> **EXERCISE DETAILS**
Here is a set of records. Copy them all exactly.

[Records excerpted from a collection]
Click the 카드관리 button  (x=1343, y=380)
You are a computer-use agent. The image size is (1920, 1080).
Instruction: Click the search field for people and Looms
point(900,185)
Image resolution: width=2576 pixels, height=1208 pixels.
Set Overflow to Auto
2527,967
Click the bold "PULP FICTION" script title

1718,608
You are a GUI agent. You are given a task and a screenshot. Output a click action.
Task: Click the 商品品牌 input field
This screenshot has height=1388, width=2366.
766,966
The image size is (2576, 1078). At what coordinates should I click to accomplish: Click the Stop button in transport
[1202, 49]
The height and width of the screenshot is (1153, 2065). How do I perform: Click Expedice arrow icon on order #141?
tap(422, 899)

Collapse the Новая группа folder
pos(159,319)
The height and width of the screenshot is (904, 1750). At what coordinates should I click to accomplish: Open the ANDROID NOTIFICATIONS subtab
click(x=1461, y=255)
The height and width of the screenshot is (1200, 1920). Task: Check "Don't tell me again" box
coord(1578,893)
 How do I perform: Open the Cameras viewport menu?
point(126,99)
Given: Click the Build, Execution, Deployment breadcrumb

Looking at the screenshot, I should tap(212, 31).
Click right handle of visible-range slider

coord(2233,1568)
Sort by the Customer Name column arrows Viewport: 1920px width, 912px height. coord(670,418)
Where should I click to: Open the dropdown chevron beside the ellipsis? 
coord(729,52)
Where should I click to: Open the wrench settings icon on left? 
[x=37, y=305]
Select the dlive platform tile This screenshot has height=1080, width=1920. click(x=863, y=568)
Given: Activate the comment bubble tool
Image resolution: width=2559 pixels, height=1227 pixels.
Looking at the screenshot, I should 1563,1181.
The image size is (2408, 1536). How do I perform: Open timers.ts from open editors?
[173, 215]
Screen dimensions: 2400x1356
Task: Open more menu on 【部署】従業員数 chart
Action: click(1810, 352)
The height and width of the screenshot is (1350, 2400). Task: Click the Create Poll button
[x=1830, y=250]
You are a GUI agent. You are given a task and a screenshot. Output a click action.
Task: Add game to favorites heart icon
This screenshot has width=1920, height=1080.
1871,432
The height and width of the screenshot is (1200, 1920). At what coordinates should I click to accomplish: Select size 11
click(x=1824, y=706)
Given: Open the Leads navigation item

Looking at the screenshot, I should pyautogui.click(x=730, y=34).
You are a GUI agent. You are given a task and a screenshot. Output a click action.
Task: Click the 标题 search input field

> **TASK ANSWER**
Click the 카드관리 button  (x=1343, y=380)
You are a computer-use agent. The image size is (1920, 1080).
Instruction: Click the search field for people and Looms
point(900,185)
Image resolution: width=2576 pixels, height=1208 pixels.
Set Overflow to Auto
2527,967
Click the bold "PULP FICTION" script title

1718,608
You are a GUI agent. You are given a task and a screenshot. Output a click action.
Task: Click the 商品品牌 input field
This screenshot has height=1388, width=2366.
766,966
The image size is (2576, 1078). At what coordinates should I click to accomplish: Click the Stop button in transport
[1202, 49]
The height and width of the screenshot is (1153, 2065). How do I perform: Click Expedice arrow icon on order #141?
tap(422, 899)

Collapse the Новая группа folder
pos(159,319)
The height and width of the screenshot is (904, 1750). At what coordinates should I click to accomplish: Open the ANDROID NOTIFICATIONS subtab
click(x=1461, y=255)
The height and width of the screenshot is (1200, 1920). Task: Check "Don't tell me again" box
coord(1578,893)
 How do I perform: Open the Cameras viewport menu?
point(126,99)
Given: Click the Build, Execution, Deployment breadcrumb

Looking at the screenshot, I should tap(212, 31).
Click right handle of visible-range slider

coord(2233,1568)
Sort by the Customer Name column arrows Viewport: 1920px width, 912px height. coord(670,418)
Where should I click to: Open the dropdown chevron beside the ellipsis? 
coord(729,52)
Where should I click to: Open the wrench settings icon on left? 
[x=37, y=305]
Select the dlive platform tile This screenshot has height=1080, width=1920. click(x=863, y=568)
Given: Activate the comment bubble tool
Image resolution: width=2559 pixels, height=1227 pixels.
Looking at the screenshot, I should 1563,1181.
The image size is (2408, 1536). How do I perform: Open timers.ts from open editors?
[173, 215]
Screen dimensions: 2400x1356
Task: Open more menu on 【部署】従業員数 chart
Action: click(1810, 352)
The height and width of the screenshot is (1350, 2400). Task: Click the Create Poll button
[x=1830, y=250]
You are a GUI agent. You are given a task and a screenshot. Output a click action.
Task: Add game to favorites heart icon
This screenshot has width=1920, height=1080.
1871,432
The height and width of the screenshot is (1200, 1920). At what coordinates should I click to accomplish: Select size 11
click(x=1824, y=706)
Given: Open the Leads navigation item

Looking at the screenshot, I should pyautogui.click(x=730, y=34).
You are a GUI agent. You are given a task and a screenshot. Output a click action.
Task: Click the 标题 search input field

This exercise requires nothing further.